The Implications of Deepening Ties
Within this environment, the deepening ties between Oman and China have several implications for Oman’s economy. Between 2002-2009 Beijing replaced Japan as the top importer of Oman’s crude, nearly doubling its share. Nevertheless, Oman’s portfolio of crude oil importers was still much more diverse in 2009, with China accounting for roughly a third (36.6 percent), followed by Japan (19.1 percent), Thailand (15.4 percent), South Korea (11.9 percent), Taiwan (8.2 percent) and the US (6.9 percent). A decade later, in 2019, China already overwhelmingly dominated this group, consuming over two-thirds of Oman’s crude exports, whereas Japan (7.5 percent), India (4.8 percent) and Korea (3.4 percent), the only other significant partners, had only minor shares. Such over-reliance on one importing country, coupled with the country’s overall dependence on hydrocarbons for most government revenues, puts Oman in a vulnerable position. This situation is further exponentiated by the oil market’s susceptibility to economic shocks, as recently evidenced by the COVID-19 pandemic. In June 2020, China’s crude imports from Oman neared 95%. However, China is not heavily dependent on Oman for its crude oil as Oman made up only 6.87 percent of China’s total crude oil imports in 2019, which shows the imbalance of the relationship, providing Beijing potential leverage over Muscat.

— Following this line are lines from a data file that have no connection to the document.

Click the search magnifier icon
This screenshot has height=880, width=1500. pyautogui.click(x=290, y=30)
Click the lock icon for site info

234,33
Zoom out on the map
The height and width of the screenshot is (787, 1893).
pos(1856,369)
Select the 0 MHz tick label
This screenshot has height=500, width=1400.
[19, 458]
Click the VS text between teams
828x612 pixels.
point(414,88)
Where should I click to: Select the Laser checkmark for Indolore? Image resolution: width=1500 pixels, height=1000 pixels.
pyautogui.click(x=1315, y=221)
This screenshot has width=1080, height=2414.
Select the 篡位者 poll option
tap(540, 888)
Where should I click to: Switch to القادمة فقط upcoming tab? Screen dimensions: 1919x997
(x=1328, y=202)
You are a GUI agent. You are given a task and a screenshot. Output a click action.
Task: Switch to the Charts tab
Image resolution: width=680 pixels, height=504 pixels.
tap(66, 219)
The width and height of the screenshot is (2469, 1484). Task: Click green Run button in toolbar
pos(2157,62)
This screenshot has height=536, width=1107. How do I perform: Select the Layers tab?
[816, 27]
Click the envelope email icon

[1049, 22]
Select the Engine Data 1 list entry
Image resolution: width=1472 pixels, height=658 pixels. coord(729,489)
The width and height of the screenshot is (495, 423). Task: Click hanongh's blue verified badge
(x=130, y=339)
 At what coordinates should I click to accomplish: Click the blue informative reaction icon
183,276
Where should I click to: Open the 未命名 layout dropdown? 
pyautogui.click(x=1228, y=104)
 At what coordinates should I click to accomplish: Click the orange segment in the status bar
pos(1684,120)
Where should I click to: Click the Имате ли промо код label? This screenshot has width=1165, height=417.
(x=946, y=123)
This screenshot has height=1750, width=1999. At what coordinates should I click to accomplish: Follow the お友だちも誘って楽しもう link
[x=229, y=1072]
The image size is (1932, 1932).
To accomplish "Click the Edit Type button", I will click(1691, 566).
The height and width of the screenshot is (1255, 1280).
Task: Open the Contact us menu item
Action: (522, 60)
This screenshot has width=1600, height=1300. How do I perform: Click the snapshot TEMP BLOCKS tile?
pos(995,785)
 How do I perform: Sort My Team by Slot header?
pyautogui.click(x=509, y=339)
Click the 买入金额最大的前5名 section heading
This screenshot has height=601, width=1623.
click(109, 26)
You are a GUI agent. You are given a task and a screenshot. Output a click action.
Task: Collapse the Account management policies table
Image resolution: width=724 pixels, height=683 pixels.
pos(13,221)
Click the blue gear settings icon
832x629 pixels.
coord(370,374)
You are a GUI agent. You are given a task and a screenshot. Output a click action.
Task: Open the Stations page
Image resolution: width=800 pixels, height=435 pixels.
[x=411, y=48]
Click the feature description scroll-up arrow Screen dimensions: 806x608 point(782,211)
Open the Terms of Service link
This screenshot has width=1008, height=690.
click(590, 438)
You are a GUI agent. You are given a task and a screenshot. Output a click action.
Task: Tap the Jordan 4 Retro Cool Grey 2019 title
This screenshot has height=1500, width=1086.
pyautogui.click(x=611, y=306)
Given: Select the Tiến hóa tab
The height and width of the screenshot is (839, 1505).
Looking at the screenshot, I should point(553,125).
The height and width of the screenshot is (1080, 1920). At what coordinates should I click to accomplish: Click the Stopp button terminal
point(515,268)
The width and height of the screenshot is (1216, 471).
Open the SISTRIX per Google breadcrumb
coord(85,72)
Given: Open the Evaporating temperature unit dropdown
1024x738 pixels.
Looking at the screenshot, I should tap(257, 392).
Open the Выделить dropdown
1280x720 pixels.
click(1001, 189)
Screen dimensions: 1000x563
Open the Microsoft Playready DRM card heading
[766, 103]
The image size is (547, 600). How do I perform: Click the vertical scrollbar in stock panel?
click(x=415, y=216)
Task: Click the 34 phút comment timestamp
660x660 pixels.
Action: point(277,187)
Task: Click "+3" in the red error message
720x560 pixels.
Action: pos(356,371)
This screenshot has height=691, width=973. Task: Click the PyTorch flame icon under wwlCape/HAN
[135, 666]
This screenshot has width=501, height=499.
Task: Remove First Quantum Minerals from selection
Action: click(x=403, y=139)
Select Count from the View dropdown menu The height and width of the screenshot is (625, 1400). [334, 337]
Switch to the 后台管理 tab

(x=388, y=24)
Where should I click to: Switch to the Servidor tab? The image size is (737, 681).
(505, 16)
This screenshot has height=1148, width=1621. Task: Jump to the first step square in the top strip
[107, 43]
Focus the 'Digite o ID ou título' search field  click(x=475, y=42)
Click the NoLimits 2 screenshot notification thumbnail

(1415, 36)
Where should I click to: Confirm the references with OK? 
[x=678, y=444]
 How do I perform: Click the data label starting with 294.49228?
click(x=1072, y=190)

The nature of BRI itself has also raised concerns, most notably concerning the lack of transparency, corruption and the recipient incurring unsustainable levels of debt. While the BRI has provided Oman with vital funds for projects to develop its economy, the Sultanate is vulnerable to such debt entrapment, meaning investments should be approached cautiously. Moreover, the BRI projects tend to employ Chinese – as opposed to local – labour and firms for construction, leading to fewer employment opportunities for locals, which, in turn, limits opportunities for economic growth and development. Another factor is the increasing regional competition for FDI, particularly with Iran, with whom China is currently negotiating an agreement that could include investments in free trade zones, infrastructure, ICT and discounted oil supplies. Such issues should be carefully considered to ensure Oman is not exacerbating its economic situation or jeopardising its geopolitical position as a neutral actor.
China’s increasing economic presence in Oman represents a larger Chinese investment trend in the Gulf Cooperation Council (GCC). China has invested in countless projects in all the Arab Gulf nations; for example, recently, China’s Silk Road Fund acquired a 49 percent stake in Saudi Arabia’s ACWA Power Renewable Energy Holding. Accordingly, the Chinese investments and contracts in the region have risen from $1.35 billion (1.14 billion EUR) in 2005 to $12.43 billion (10.5 billion EUR) in 2019. This trend is likely to continue amid the intensifying competition between China and the US, a key player in the Gulf. Bearing this in mind, Oman should diversify its crude oil exports to reduce China’s domination over the oil sector, and by extension government revenues, which has left it in a more vulnerable position financially and politically; by doing so, Muscat would strengthen its position vis-à-vis Beijing.